Saved data entries:
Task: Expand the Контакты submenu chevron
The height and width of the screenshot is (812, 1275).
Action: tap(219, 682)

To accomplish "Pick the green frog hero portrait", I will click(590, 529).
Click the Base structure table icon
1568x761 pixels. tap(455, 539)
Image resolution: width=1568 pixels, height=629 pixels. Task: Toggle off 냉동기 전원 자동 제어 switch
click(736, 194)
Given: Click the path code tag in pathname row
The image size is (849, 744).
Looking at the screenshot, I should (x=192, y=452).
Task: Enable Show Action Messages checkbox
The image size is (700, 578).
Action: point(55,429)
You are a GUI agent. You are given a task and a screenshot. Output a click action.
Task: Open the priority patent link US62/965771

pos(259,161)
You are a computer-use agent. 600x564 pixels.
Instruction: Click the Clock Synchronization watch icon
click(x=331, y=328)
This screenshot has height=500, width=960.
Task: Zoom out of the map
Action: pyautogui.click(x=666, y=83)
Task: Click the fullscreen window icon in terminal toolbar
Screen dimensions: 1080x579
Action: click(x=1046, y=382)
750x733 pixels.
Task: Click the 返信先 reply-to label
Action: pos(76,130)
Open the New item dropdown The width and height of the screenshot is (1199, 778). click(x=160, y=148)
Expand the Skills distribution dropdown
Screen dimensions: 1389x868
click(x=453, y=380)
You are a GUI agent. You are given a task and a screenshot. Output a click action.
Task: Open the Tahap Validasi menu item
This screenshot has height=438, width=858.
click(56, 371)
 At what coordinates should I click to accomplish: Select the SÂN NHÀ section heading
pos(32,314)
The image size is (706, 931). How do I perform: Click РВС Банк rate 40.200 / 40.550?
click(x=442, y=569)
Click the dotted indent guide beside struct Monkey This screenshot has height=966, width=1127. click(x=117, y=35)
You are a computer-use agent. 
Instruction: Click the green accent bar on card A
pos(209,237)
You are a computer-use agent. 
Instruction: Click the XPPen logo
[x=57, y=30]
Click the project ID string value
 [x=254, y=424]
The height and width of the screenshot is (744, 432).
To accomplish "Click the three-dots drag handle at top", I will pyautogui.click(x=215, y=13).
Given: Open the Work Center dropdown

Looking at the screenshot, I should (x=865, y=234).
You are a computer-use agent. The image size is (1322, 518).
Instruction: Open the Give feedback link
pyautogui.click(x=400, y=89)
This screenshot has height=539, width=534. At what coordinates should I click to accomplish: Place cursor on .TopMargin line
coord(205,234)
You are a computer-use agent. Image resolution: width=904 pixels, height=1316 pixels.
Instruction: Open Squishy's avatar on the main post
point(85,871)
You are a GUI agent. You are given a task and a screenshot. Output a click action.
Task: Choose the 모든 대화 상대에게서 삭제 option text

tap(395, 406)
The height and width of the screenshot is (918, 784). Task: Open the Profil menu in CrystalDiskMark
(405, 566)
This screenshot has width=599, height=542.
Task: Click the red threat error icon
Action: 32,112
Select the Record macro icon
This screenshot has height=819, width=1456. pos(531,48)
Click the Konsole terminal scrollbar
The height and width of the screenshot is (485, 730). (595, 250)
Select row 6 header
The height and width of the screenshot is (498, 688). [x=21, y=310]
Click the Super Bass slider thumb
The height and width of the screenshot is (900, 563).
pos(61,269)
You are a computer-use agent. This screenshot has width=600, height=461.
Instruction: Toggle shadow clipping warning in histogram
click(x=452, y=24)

### TASK REQUIREMENTS:
Arrange the lines of the records above as a numbered list, leaving out the blank lines.

### ANSWER FOR THE TASK:
1. Task: Expand the Контакты submenu chevron
2. The height and width of the screenshot is (812, 1275).
3. Action: tap(219, 682)
4. To accomplish "Pick the green frog hero portrait", I will click(590, 529).
5. Click the Base structure table icon
6. 1568x761 pixels. tap(455, 539)
7. Image resolution: width=1568 pixels, height=629 pixels. Task: Toggle off 냉동기 전원 자동 제어 switch
8. click(736, 194)
9. Given: Click the path code tag in pathname row
10. The image size is (849, 744).
11. Looking at the screenshot, I should (x=192, y=452).
12. Task: Enable Show Action Messages checkbox
13. The image size is (700, 578).
14. Action: point(55,429)
15. You are a GUI agent. You are given a task and a screenshot. Output a click action.
16. Task: Open the priority patent link US62/965771
17. pos(259,161)
18. You are a computer-use agent. 600x564 pixels.
19. Instruction: Click the Clock Synchronization watch icon
20. click(x=331, y=328)
21. This screenshot has height=500, width=960.
22. Task: Zoom out of the map
23. Action: pyautogui.click(x=666, y=83)
24. Task: Click the fullscreen window icon in terminal toolbar
25. Screen dimensions: 1080x579
26. Action: click(x=1046, y=382)
27. 750x733 pixels.
28. Task: Click the 返信先 reply-to label
29. Action: pos(76,130)
30. Open the New item dropdown The width and height of the screenshot is (1199, 778). click(x=160, y=148)
31. Expand the Skills distribution dropdown
32. Screen dimensions: 1389x868
33. click(x=453, y=380)
34. You are a GUI agent. You are given a task and a screenshot. Output a click action.
35. Task: Open the Tahap Validasi menu item
36. This screenshot has height=438, width=858.
37. click(56, 371)
38.  At what coordinates should I click to accomplish: Select the SÂN NHÀ section heading
39. pos(32,314)
40. The image size is (706, 931). How do I perform: Click РВС Банк rate 40.200 / 40.550?
41. click(x=442, y=569)
42. Click the dotted indent guide beside struct Monkey This screenshot has height=966, width=1127. click(x=117, y=35)
43. You are a computer-use agent. 
44. Instruction: Click the green accent bar on card A
45. pos(209,237)
46. You are a computer-use agent. 
47. Instruction: Click the XPPen logo
48. [x=57, y=30]
49. Click the project ID string value
50.  [x=254, y=424]
51. The height and width of the screenshot is (744, 432).
52. To accomplish "Click the three-dots drag handle at top", I will pyautogui.click(x=215, y=13).
53. Given: Open the Work Center dropdown
54. Looking at the screenshot, I should (x=865, y=234).
55. You are a computer-use agent. The image size is (1322, 518).
56. Instruction: Open the Give feedback link
57. pyautogui.click(x=400, y=89)
58. This screenshot has height=539, width=534. At what coordinates should I click to accomplish: Place cursor on .TopMargin line
59. coord(205,234)
60. You are a computer-use agent. Image resolution: width=904 pixels, height=1316 pixels.
61. Instruction: Open Squishy's avatar on the main post
62. point(85,871)
63. You are a GUI agent. You are given a task and a screenshot. Output a click action.
64. Task: Choose the 모든 대화 상대에게서 삭제 option text
65. tap(395, 406)
66. The height and width of the screenshot is (918, 784). Task: Open the Profil menu in CrystalDiskMark
67. (405, 566)
68. This screenshot has width=599, height=542.
69. Task: Click the red threat error icon
70. Action: 32,112
71. Select the Record macro icon
72. This screenshot has height=819, width=1456. pos(531,48)
73. Click the Konsole terminal scrollbar
74. The height and width of the screenshot is (485, 730). (595, 250)
75. Select row 6 header
76. The height and width of the screenshot is (498, 688). [x=21, y=310]
77. Click the Super Bass slider thumb
78. The height and width of the screenshot is (900, 563).
79. pos(61,269)
80. You are a computer-use agent. This screenshot has width=600, height=461.
81. Instruction: Toggle shadow clipping warning in histogram
82. click(x=452, y=24)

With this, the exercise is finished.